Pasa todos estos registros a una tabla en Markdown con dos columnas, «Nº» para el número de fila y «Línea» para el texto de cada línea, sin incluir las líneas en blanco.

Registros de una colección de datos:
■ ■ ■ ■

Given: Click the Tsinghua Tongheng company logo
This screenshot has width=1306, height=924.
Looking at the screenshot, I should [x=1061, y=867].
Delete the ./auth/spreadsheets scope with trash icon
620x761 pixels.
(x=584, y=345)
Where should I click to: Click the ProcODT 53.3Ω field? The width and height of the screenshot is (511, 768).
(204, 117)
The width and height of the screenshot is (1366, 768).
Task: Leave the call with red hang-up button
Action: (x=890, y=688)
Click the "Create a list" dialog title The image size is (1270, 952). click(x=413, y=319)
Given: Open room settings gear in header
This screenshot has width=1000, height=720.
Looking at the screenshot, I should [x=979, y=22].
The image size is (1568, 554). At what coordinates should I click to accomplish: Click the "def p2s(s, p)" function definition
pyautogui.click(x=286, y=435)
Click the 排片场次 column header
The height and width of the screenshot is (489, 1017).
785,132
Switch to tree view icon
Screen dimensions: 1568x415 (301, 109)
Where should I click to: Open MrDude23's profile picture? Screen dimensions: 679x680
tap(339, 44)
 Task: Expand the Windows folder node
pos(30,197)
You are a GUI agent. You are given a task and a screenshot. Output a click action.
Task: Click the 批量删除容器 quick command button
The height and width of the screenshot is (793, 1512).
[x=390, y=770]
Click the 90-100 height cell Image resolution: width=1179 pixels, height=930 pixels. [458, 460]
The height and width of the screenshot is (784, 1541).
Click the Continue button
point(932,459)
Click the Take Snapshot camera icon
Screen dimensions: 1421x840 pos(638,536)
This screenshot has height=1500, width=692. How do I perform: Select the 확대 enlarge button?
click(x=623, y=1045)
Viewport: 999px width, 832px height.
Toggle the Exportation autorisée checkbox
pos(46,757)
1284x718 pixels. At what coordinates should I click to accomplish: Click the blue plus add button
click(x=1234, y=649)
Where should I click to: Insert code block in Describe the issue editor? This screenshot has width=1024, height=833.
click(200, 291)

■ ■ ■ ■

[RESULTADO DE LA TAREA]
| Nº | Línea |
|---|---|
| 1 | Given: Click the Tsinghua Tongheng company logo |
| 2 | This screenshot has width=1306, height=924. |
| 3 | Looking at the screenshot, I should [x=1061, y=867]. |
| 4 | Delete the ./auth/spreadsheets scope with trash icon |
| 5 | 620x761 pixels. |
| 6 | (x=584, y=345) |
| 7 | Where should I click to: Click the ProcODT 53.3Ω field? The width and height of the screenshot is (511, 768). |
| 8 | (204, 117) |
| 9 | The width and height of the screenshot is (1366, 768). |
| 10 | Task: Leave the call with red hang-up button |
| 11 | Action: (x=890, y=688) |
| 12 | Click the "Create a list" dialog title The image size is (1270, 952). click(x=413, y=319) |
| 13 | Given: Open room settings gear in header |
| 14 | This screenshot has width=1000, height=720. |
| 15 | Looking at the screenshot, I should [x=979, y=22]. |
| 16 | The image size is (1568, 554). At what coordinates should I click to accomplish: Click the "def p2s(s, p)" function definition |
| 17 | pyautogui.click(x=286, y=435) |
| 18 | Click the 排片场次 column header |
| 19 | The height and width of the screenshot is (489, 1017). |
| 20 | 785,132 |
| 21 | Switch to tree view icon |
| 22 | Screen dimensions: 1568x415 (301, 109) |
| 23 | Where should I click to: Open MrDude23's profile picture? Screen dimensions: 679x680 |
| 24 | tap(339, 44) |
| 25 |  Task: Expand the Windows folder node |
| 26 | pos(30,197) |
| 27 | You are a GUI agent. You are given a task and a screenshot. Output a click action. |
| 28 | Task: Click the 批量删除容器 quick command button |
| 29 | The height and width of the screenshot is (793, 1512). |
| 30 | [x=390, y=770] |
| 31 | Click the 90-100 height cell Image resolution: width=1179 pixels, height=930 pixels. [458, 460] |
| 32 | The height and width of the screenshot is (784, 1541). |
| 33 | Click the Continue button |
| 34 | point(932,459) |
| 35 | Click the Take Snapshot camera icon |
| 36 | Screen dimensions: 1421x840 pos(638,536) |
| 37 | This screenshot has height=1500, width=692. How do I perform: Select the 확대 enlarge button? |
| 38 | click(x=623, y=1045) |
| 39 | Viewport: 999px width, 832px height. |
| 40 | Toggle the Exportation autorisée checkbox |
| 41 | pos(46,757) |
| 42 | 1284x718 pixels. At what coordinates should I click to accomplish: Click the blue plus add button |
| 43 | click(x=1234, y=649) |
| 44 | Where should I click to: Insert code block in Describe the issue editor? This screenshot has width=1024, height=833. |
| 45 | click(200, 291) |